La versión de La princesa caballero que editó Glénat en tres bonitos tomos hace unos pocos años no es el original publicado en los años cincuenta. Tezuka redibujó la historia entre 1963 y 1966 y yo creo que esto es significativo, porque las primeras generaciones lectoras de posguerra estaban creciendo y porque muy pocos años después el número de mujeres autoras y dibujantes de manga crecería muchísimo. Incluyendo a mi idolatrada Riyoko Ikeda y el bombazo de La rosa de Versalles, (el remake oficioso de esta princesa caballero) cuya adaptación musical, para rizar el rizo y la zambomba, levantó de la crisis al teatro de Takarazuka.

La Princesa Caballero narra, en cualquiera de sus versiones, las desventuras de la heredera de un imaginario país de cuento de hadas europeo-visto en Japanese vision, una delicia. Por una travesura del angelito Tink, la joven Zafiro ha recibido-se ha tragado- antes de nacer dos almas, una de chico (azul) y una de chica (roja)…oh metáfora sutil. Lo que le viene de perlas, pues en su país impera la ley Sálica y Zafiro debe criarse como muchacho. Lo que no le impide “disfrazarse de chica” con una peluca rubia y un montón de lazos y enamorar así al pavisoso príncipe Franz, que ve en el “príncipe” zafiro a su rival natural.

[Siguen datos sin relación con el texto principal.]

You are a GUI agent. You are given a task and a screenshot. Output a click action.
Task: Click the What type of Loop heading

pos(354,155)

Mientras Zafiro se dedica a desfacer entuertos y recuperar su reino de las garras del villano, Tezuka estaba introduciendo el por entonces fundacional tema del romance en el manga femenino adolescente. La misión de castigo del angelito Tink es “extirpar a Zafiro su corazón de chico”. Lo que la malvada bruja Hell anhela es arrebatar a Zafiro su “corazón de mujer” para que el marimacho de su hija Hécate sea una señorita fina. Entre que Zafiro pierda o gane uno u otro, no es de extrañar que la pobre ande un poco liada, o reaccione según tenga el día.

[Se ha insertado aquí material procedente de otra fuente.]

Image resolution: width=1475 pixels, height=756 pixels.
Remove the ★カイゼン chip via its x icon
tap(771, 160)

Ahora me levanto con un pie.


Ahora me levanto con el otro.
Por cierto que la damisela guerrera Friebe de ondeante melena etc etc que aquí cae presa de los encantos del príncipe Zafiro es otro cliché fundacional, el de la virgen juramentada, del que ya hablé en otra entrada.

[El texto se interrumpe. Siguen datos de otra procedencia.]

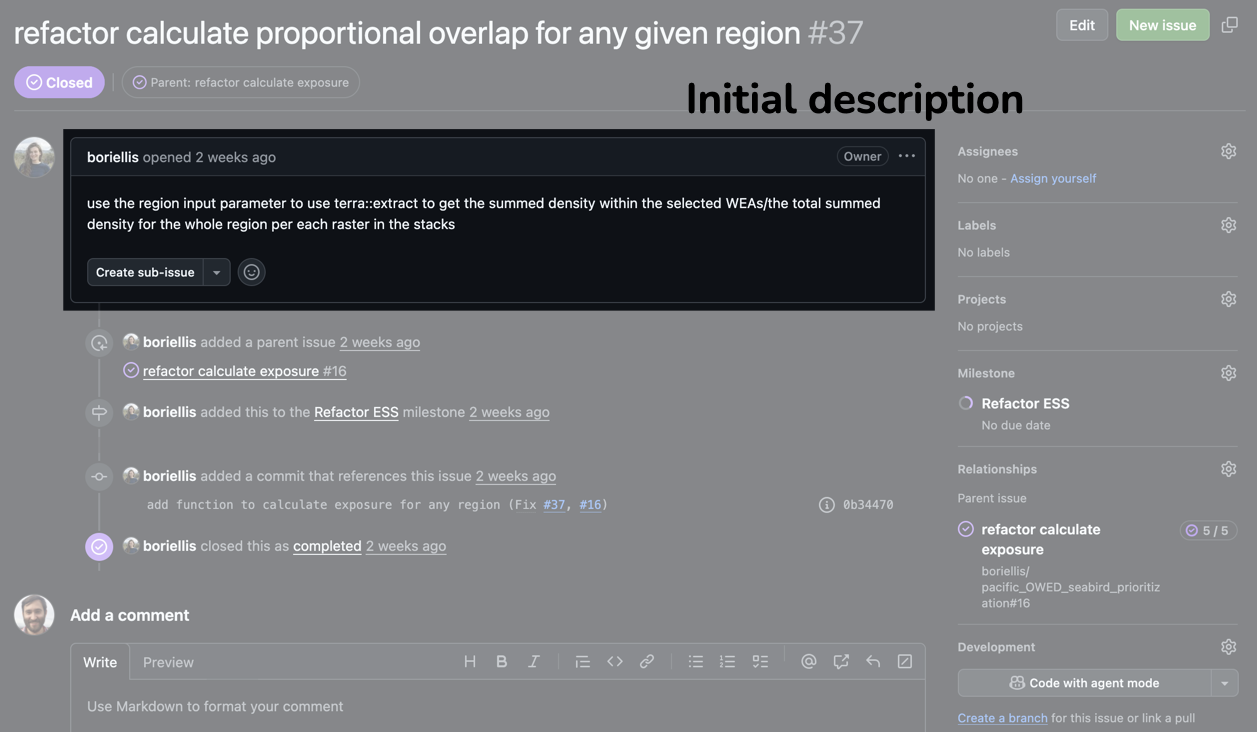Switch to the Preview tab
This screenshot has height=732, width=1257.
(x=168, y=662)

“¡Oh cielos, mi virtud peligra ante este dechado de testosterona patilluda!” El pirata Blood fue un añadido de Tezuka a su segunda versión de la historia y las reacciones de Zafiro ante este macho rampante fueron los signos más claros de que la era de las inocentes protagonistas pre-núbiles del shojo estaba a punto de finalizar.
En fin, que cuando finalmente Zafiro no aguanta más y FINALMENTE hace lo que debería haber hecho volúmenes atrás, y desabrocha su blusa para demostrar que es mujer, dejándose de ingenuismos voluntarios, corazones rojos o azules, pelucas o lazopondios, el shojo quedó oficialmente preparado para los años setenta. Claro que nuestra mezcla de doncella errante y justiciero enmascarado ha tenido que soportar diálogos tan inmarcesibles como
-“Oh, me siento rara. Se me han ido todas mis fuerzas”
-“Claro. Ahora eres una mujer”
Pero su odisea abrió la puerta a toda una generación de mangakas, lady oscares y sailor moons, lágrimas a tutiplén y dramas de sentimentos a flor de piel que ríanse de crepúsculos y anocheceres. El estilo voluntariamente cartoon del maestro Tezuka no debe ocultar el detalle de que podía abordar cualquier cosa con genial desparpajo, desde la vida de Buda a la guerra nuclear. Por eso su Zafiro estaba destinada a ser la abueli de todas las niñas de grandes ojos del manga y anime japonés, tanto de las espadachinas aventureras o las escolares mágicas, como de las huerfanitas más o menos consolables.
Y sigo pensando que lo del corazón de chico y el corazón de chica es digno de un análisis sociológico.